Wakil Ketua DPRD Bangli I Nyoman Adnyana, S.H., M.M.
Senin (24/7) kemarin, mengaku prihatin atas kenyataan
ini. Dikatakan, ke depan pembangunan sekolah dalam
konteks menjadikan Bangli sebagai kota pendidikan adalah
baik, namun alur pikir pendirian sebuah sekolah harus
ditunjang sekolah di jenjang bawah. Contohnya teknik
mesin, dari TK hingga SLTA ada. Sehingga tidak asal buat
sekolah. Perlu dilakukan kajian apakah minat siswa untuk
sekolah di SMK tinggi. SMK perajin atau perikanan dibuka
di Bangli karena ada danau dan banyak kolam. Ternyata
ketika sekolah itu dibuka tidak dapat siswa. ''Inilah
perlu kajian. Saya mengamati kebijakan yang dubuat tidak
linear,'' ujarnya.
Disarankan, SMK yang telanjur dibangun dijadikan SMA
saja. Sejumlah sekolah yang mengalami kelebihan murid
bisa ditampung di tempat ini. Tak hanya fisik, karier
guru yang telanjur ditugaskan di sekolah bersangkutan
juga harus dipikirkan jangan sampai nganggur. Apalagi
aturan seorang guru dituntut mengejar kredit poin dari
jam mengajar yang diberikan. ''Bagaimana mereka mengejar
pangkat dan kredit poin sementara siswa tidak punya,''
ujarnya.
Sementara itu, Kadis Pendidikan Bangli Ir. A.A. Ngurah
Samba mengakui penutupan pendaftaran siswa baru untuk
tingkat SLTP di Bangli telah dilakukan 15 Juli 2006 lalu.

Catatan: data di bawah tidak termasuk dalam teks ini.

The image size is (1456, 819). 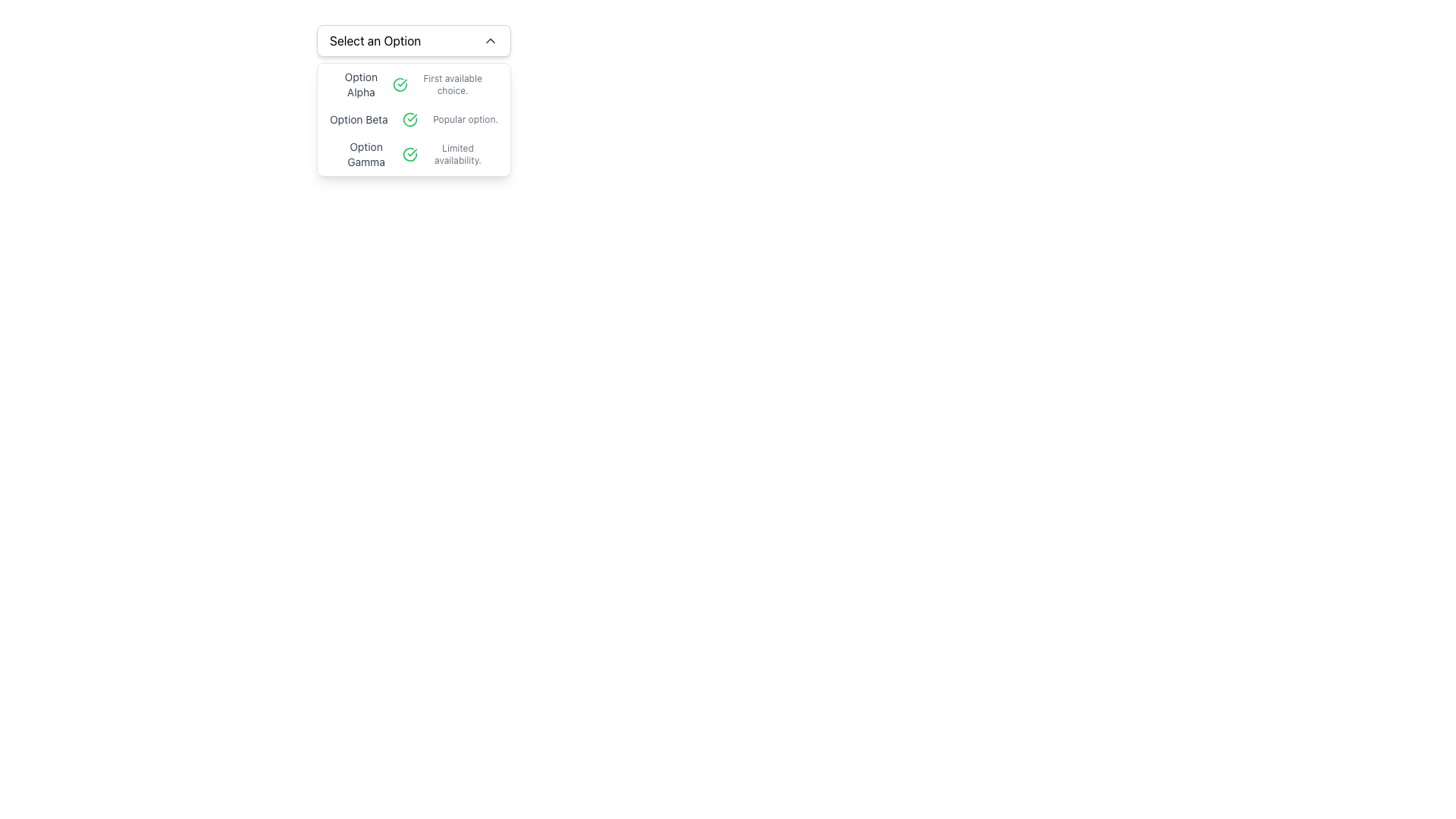 I want to click on the icon indicating the selection status for 'Option Gamma', located immediately to the right of the text 'Option Gamma' and before 'Limited availability', so click(x=410, y=155).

Namun, penutupan itu baru dilakukan untuk pendaftaran
melalui Dinas Pendidikan mengacu nilai UN. Sementara
penerimaan langsung ke sekolah masih memungkinkan.

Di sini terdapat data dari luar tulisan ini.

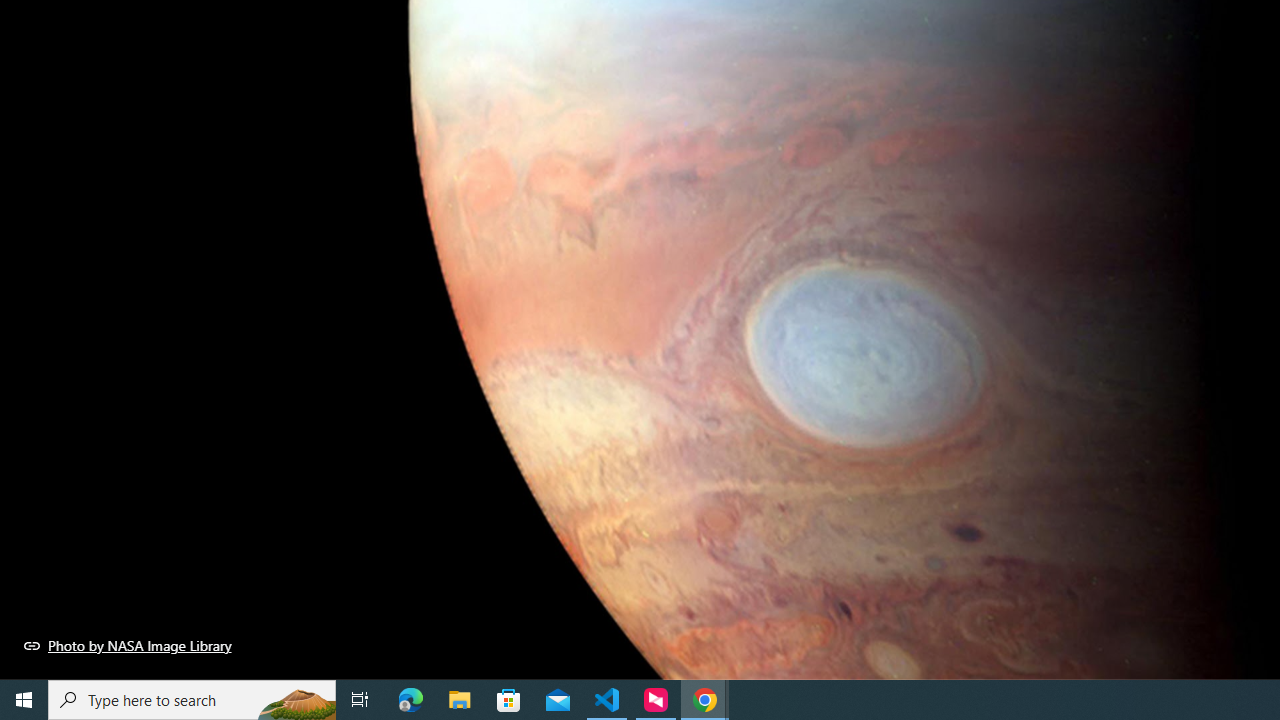  I want to click on 'Photo by NASA Image Library', so click(127, 645).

Angka sementara jumlah siswa SLTP yang tidak diterima
sekolah negeri sebanyak 296 orang. Samba juga mengakui
sebanyak enam sekolah SMK di Bangli miskin pelamar.
Meliputi SMK 1 Susut yang membidangi pembangunan, hanya
ada satu siswa yang melamar. SMK Kubu 9 orang, SMK 2
Kintamani nihil pelamar, SMK 1 Kintamani 8 orang, SMK 2
Bangli 2 orang, SMK Tamanbali 24 orang.
Terhadap kenyataan itu pihaknya masih akan melakukan
pendataan dan sosialisasi dalam kurun waktu satu minggu.
Data jumlah pelamar untuk SMK itu pun belumlah final.
Masih ada kesempatan satu minggu untuk mengetahui secara
jelas jumlah pelamar seluruh SMK di Bangli itu.